== Task to carry out ==
Your answer must be an exact copy of the entries, containing no images.

[[ Record excerpts, beginning ]]

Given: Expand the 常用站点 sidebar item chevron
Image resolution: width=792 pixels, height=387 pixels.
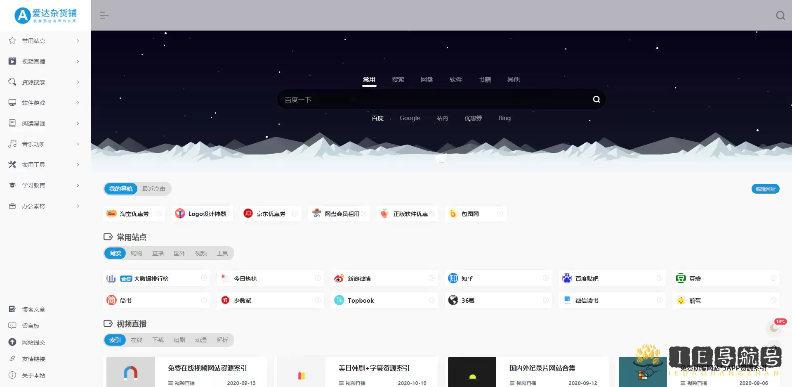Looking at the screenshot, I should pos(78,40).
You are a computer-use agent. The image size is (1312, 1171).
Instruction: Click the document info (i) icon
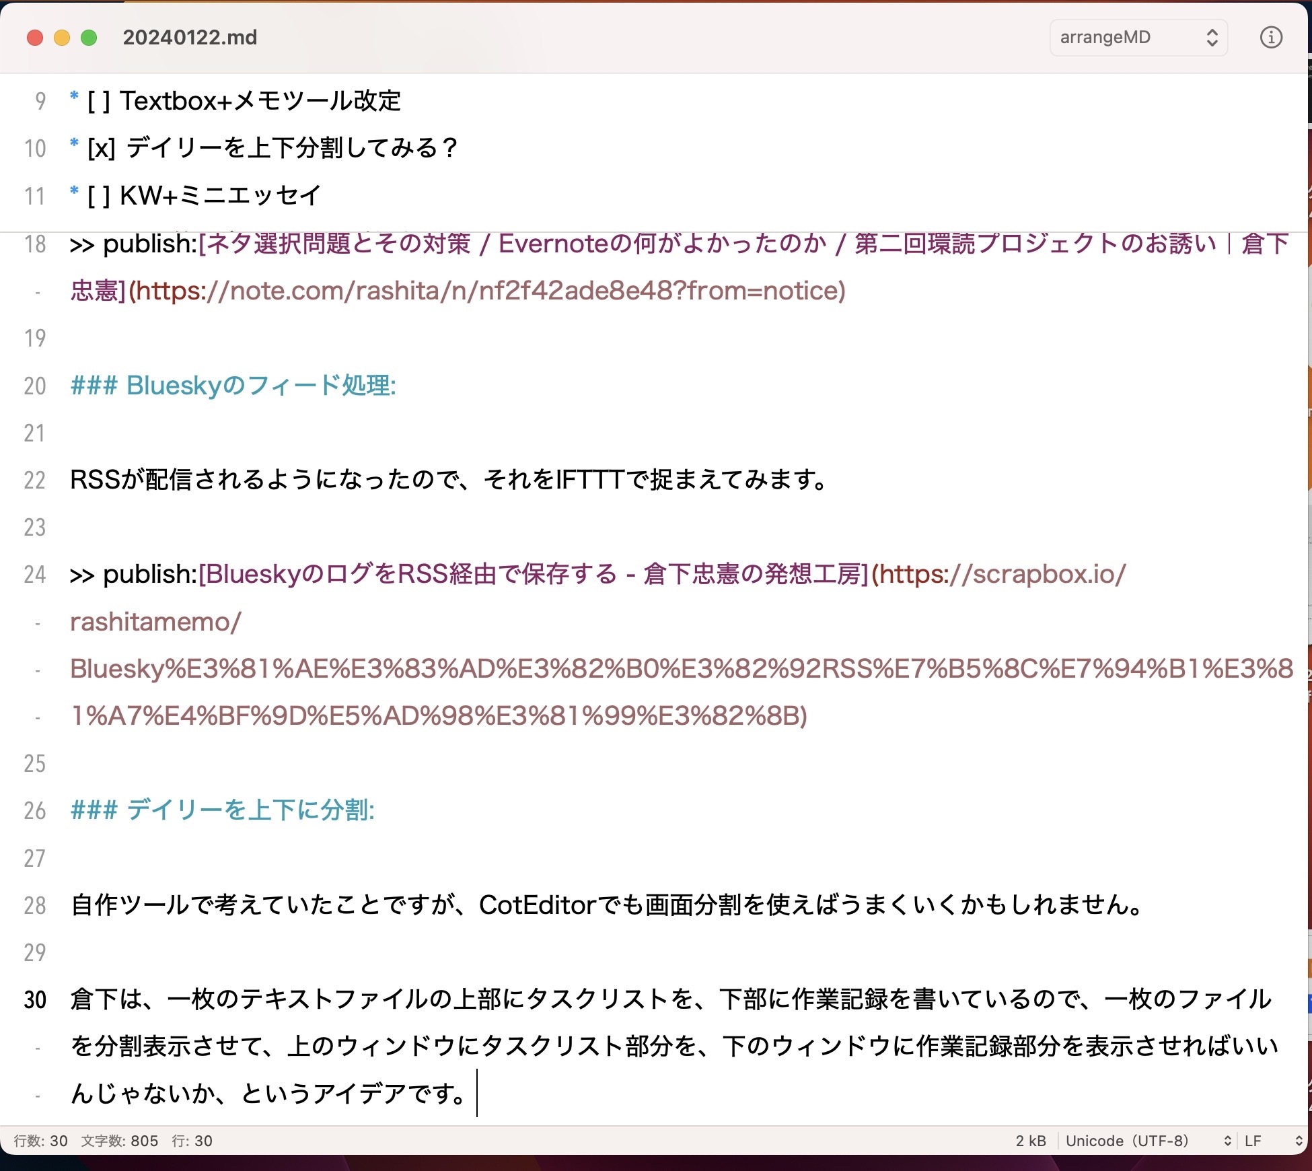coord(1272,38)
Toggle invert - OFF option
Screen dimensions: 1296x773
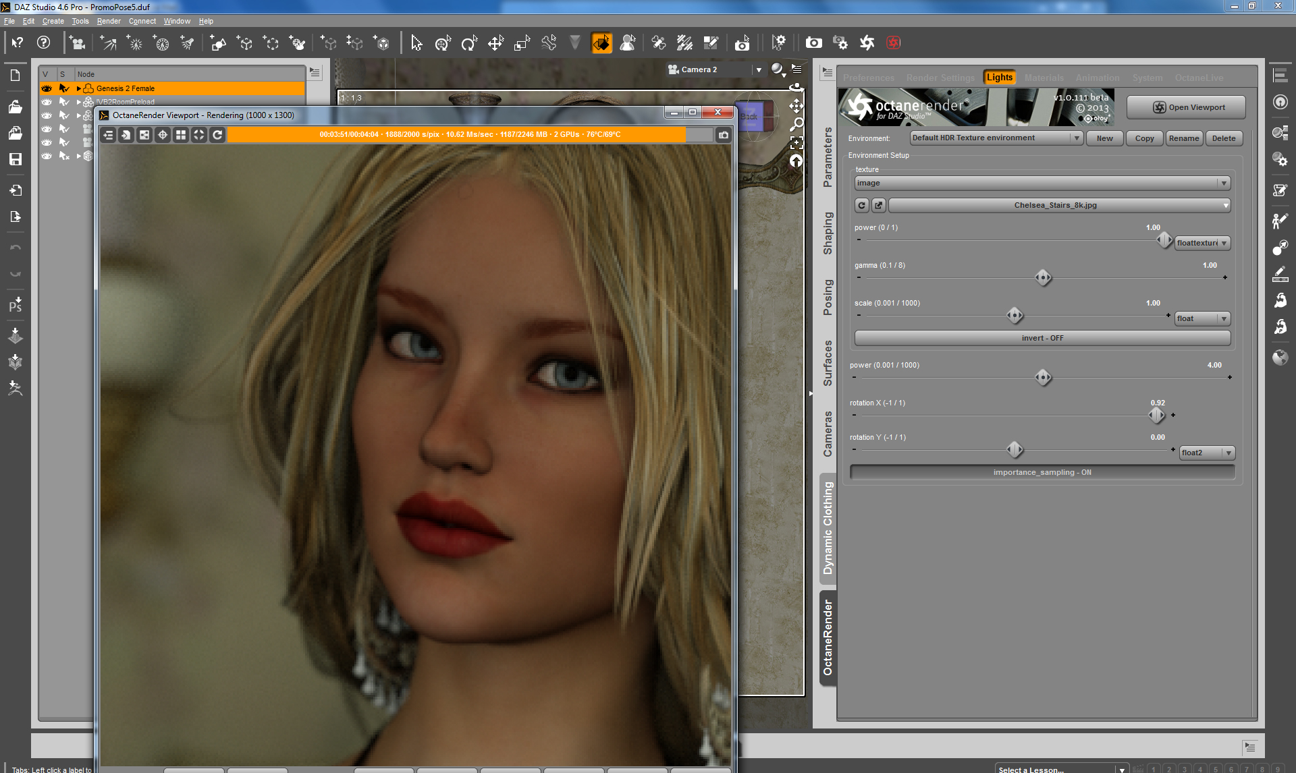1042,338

[[ Record excerpts, end ]]

== Exercise solution ==
Given: Expand the 常用站点 sidebar item chevron
Image resolution: width=792 pixels, height=387 pixels.
Looking at the screenshot, I should pos(78,40).
You are a computer-use agent. The image size is (1312, 1171).
Instruction: Click the document info (i) icon
coord(1272,38)
Toggle invert - OFF option
Screen dimensions: 1296x773
1042,338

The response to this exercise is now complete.